RDC : Jacquemain Shabani bloque l’homologation des résolutions du 4ᵉ congrès de l’AFDC, Modeste Bahati encore fragilisé

Le vice-premier ministre chargé de l’Intérieur, Décentralisation et Affaires coutumières, Jacquemain Shabani, a opposé un refus à l’entérinement des résolutions  du  4ᵉ congrès de l’Alliance des forces démocratiques du Congo (AFDC), tenu le 15 mars 2026 à Kinshasa. Une opposition déposée auprès de ses services bloque la procédure, plongeant la formation politique dans une nouvelle crise de leadership.

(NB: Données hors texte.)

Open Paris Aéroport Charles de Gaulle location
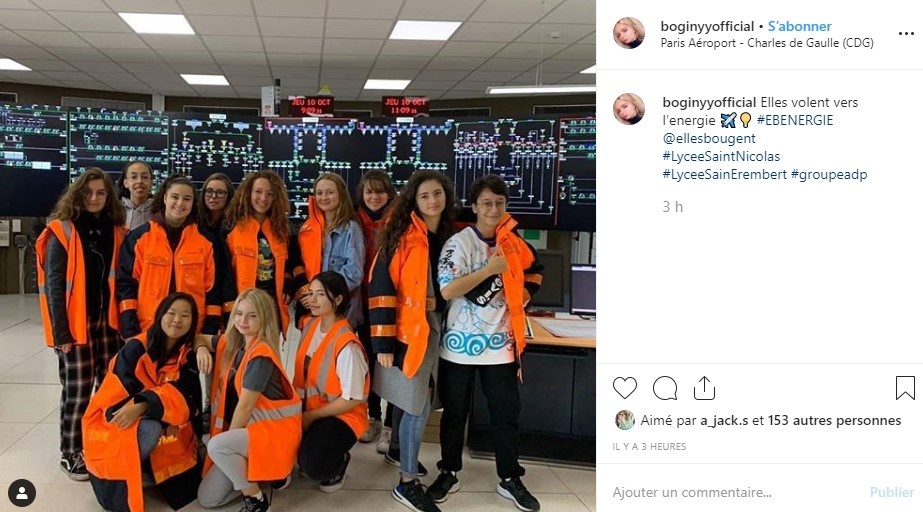923x512 pixels. pyautogui.click(x=767, y=43)
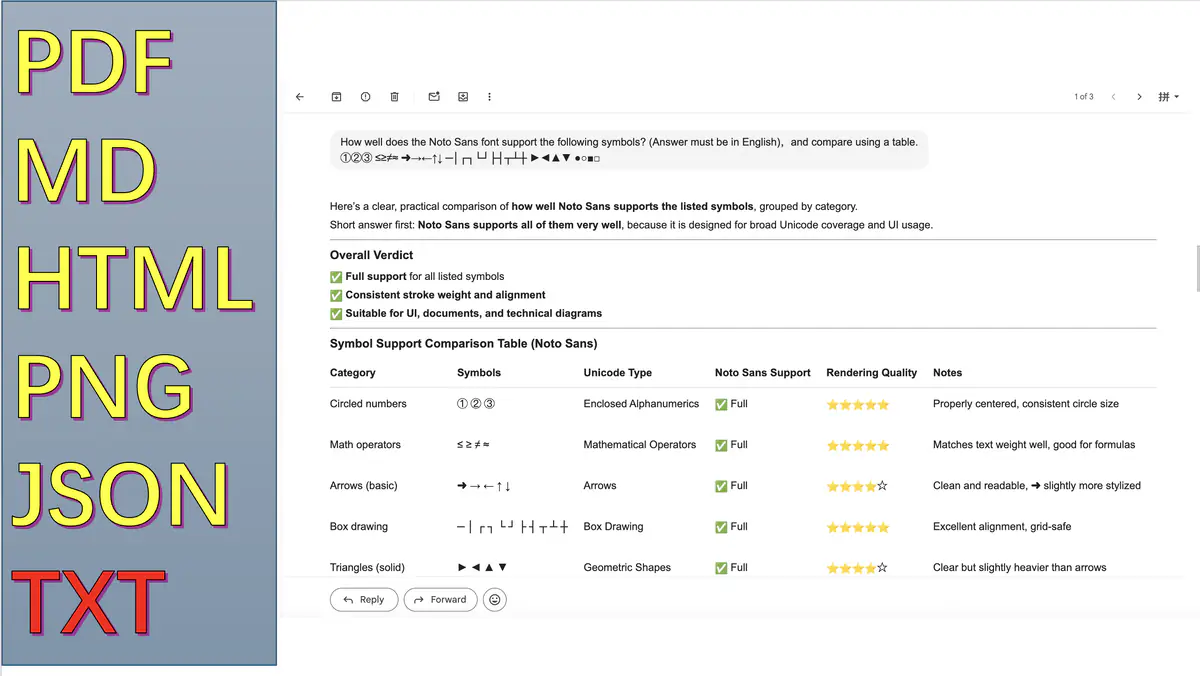Click the star rating for Box drawing
The width and height of the screenshot is (1200, 676).
857,527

RDC : Jacquemain Shabani bloque l’homologation des résolutions du 4ᵉ congrès de l’AFDC, Modeste Bahati encore fragilisé
Modeste Bahati lors du Congrès de son parti AFDC

La décision est contenue dans une correspondance datée du 13 avril, adressée au Secrétaire général de ce parti, membre de l’Union sacrée, en réponse à la transmission des résolutions effectuée le 25 mars 2026.

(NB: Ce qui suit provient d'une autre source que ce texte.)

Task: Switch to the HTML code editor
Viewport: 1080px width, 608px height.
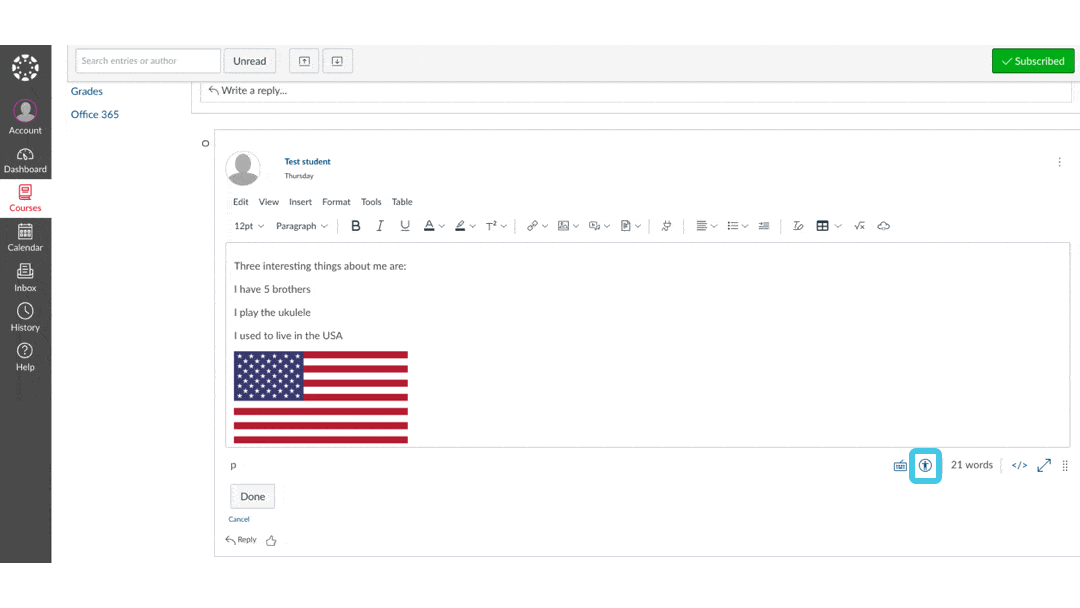Action: click(1019, 465)
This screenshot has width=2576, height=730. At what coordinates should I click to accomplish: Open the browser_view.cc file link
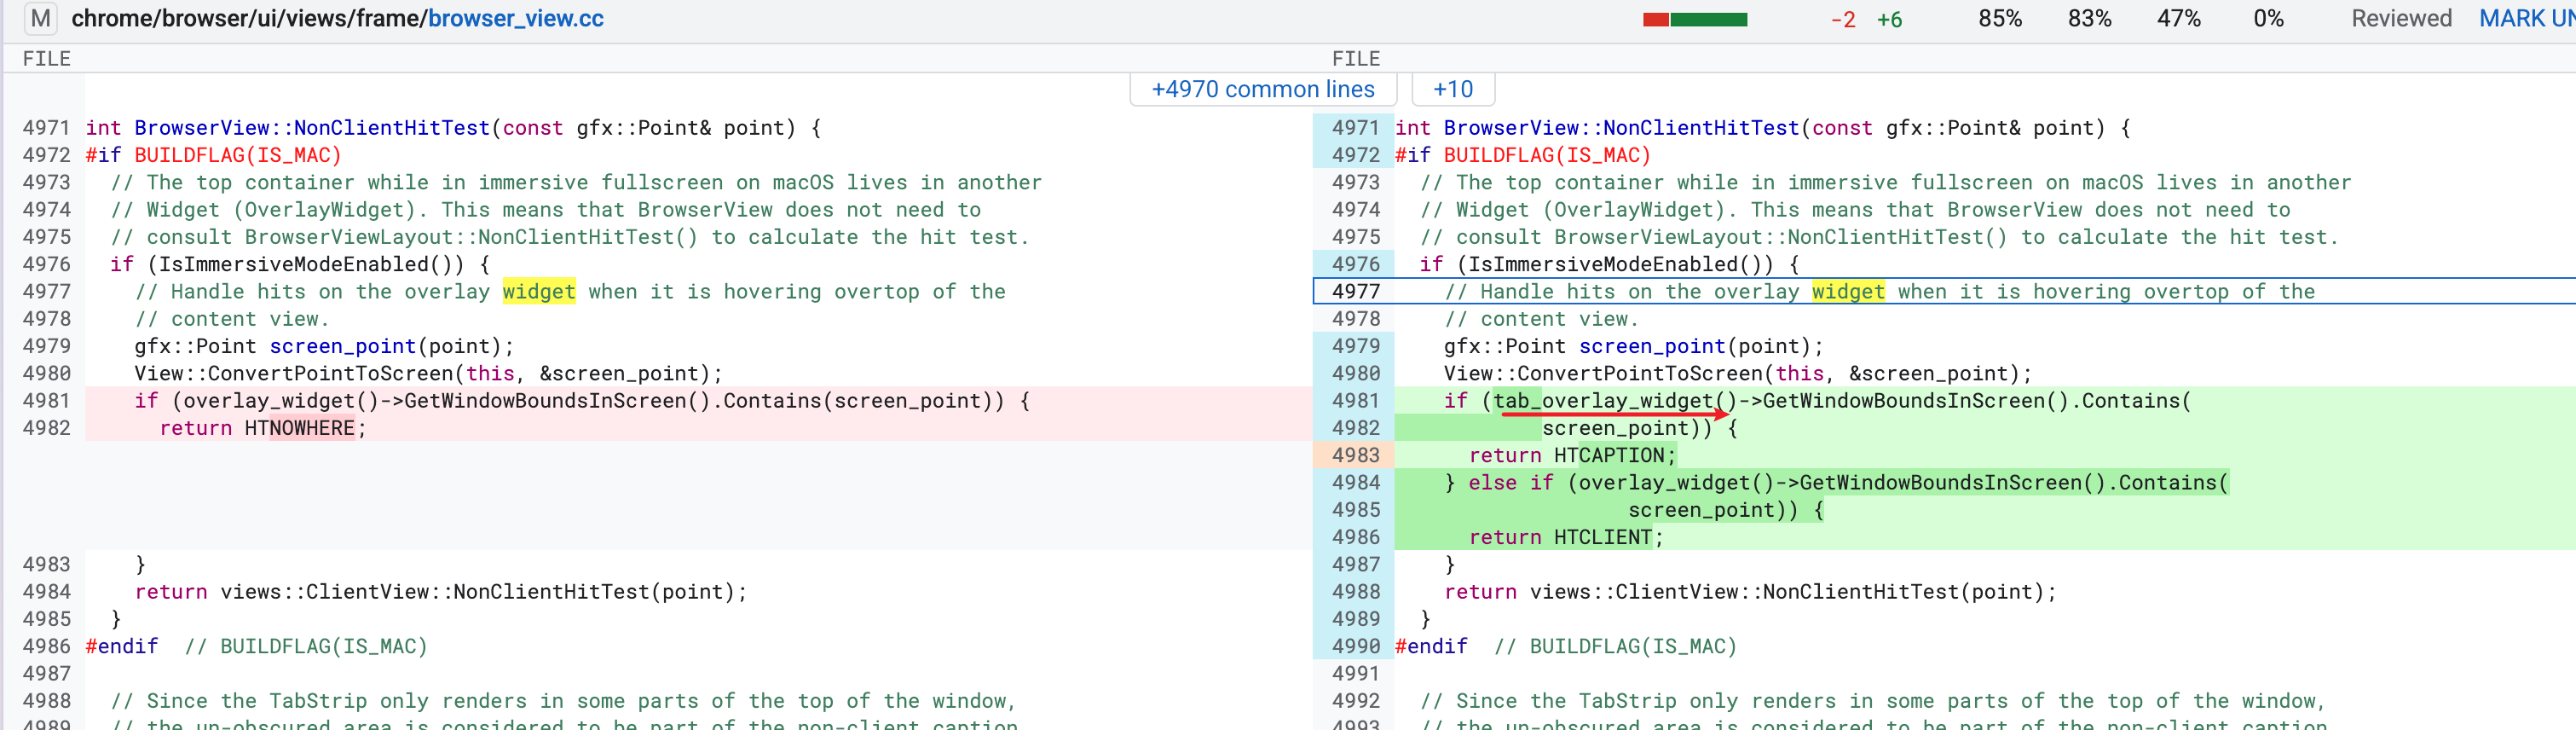click(515, 19)

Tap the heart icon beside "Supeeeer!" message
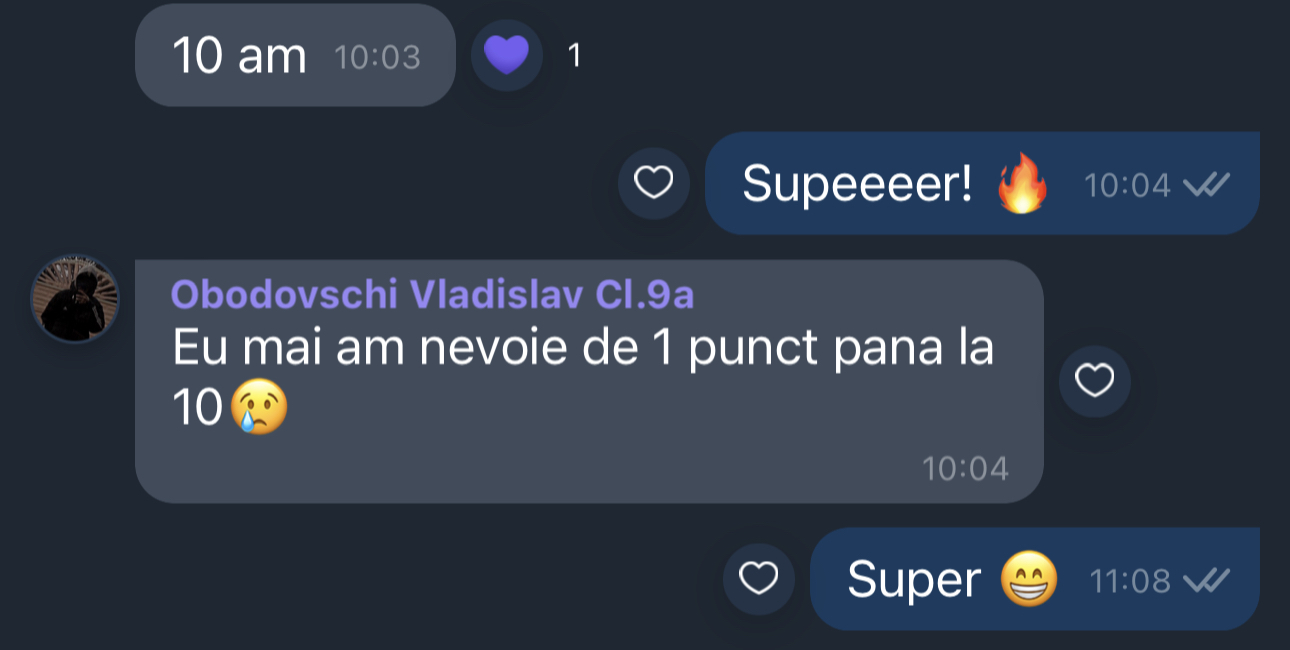654,183
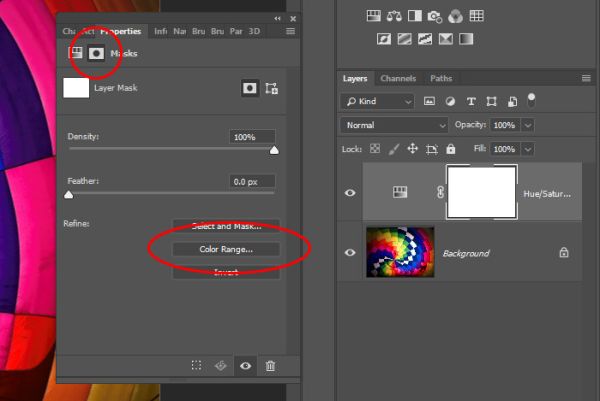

Dans ce document, le ministre de l’Intérieur a justifié son refus par une opposition formelle déposée auprès de ses services contre la validation du congrès, sans en donner plus de précisions

« Je tiens à vous informer que notre ministère a reçu une opposition à la validation dudit congrès, et ne pourra donner suite à votre requête jusqu'à l'examen approfondi du dossier par le Secrétariat général des Relations avec les partis politiques auprès duquel je vous invite à vous présenter pour une séance de travail », peut-on lire dans le document. 

Modeste Bahati reconduit, mais contesté

A l’issue de ce Congrès, Modeste Bahati Lukwebo avait été réélu à l’unanimité président national de l’AFDC pour un nouveau mandat de cinq ans, réaffirmant son soutien à l’Union Sacrée et au président Félix Tshisekedi.

Cette assemblée du 15 mars s’était pourtant tenue alors que Modeste Bahati était au cœur d’une polémique. Quelques jours plutôt,il s’était publiquement opposé à toute révision ou changement de la Constitution, estimant que la RDC souffrait « d’un problème d’hommes, non de textes ». Ces propos lui avaient valu une pétition réclamant sa destitution de la deuxième vice-présidence du bureau du Sénat. 

Malgré des excuses présentées à ses collègues de la Chambre haute, évoquant une décontextualisation de ses propos, Modeste Bahati a finalement démissionné le 18 mars, à la veille du vote de la pétition dirigée contre lui.

Une destitution contestée

Alors que la tempête semblait s’apaiser, le chef de file de l’AFDC a subi un nouveau revers. Le 25 mars, un groupe se présentant comme membres du Collège de fondateurs du parti l’a destitué de la présidence de l’AFDC, confiant l’intérim à Otto Bahizi en attendant l’organisation d’un nouveau congrès. Cette décision a été immédiatement rejetée par les partisans restés fidèles à Modeste Bahati, creusant un peu plus crise au sein du parti.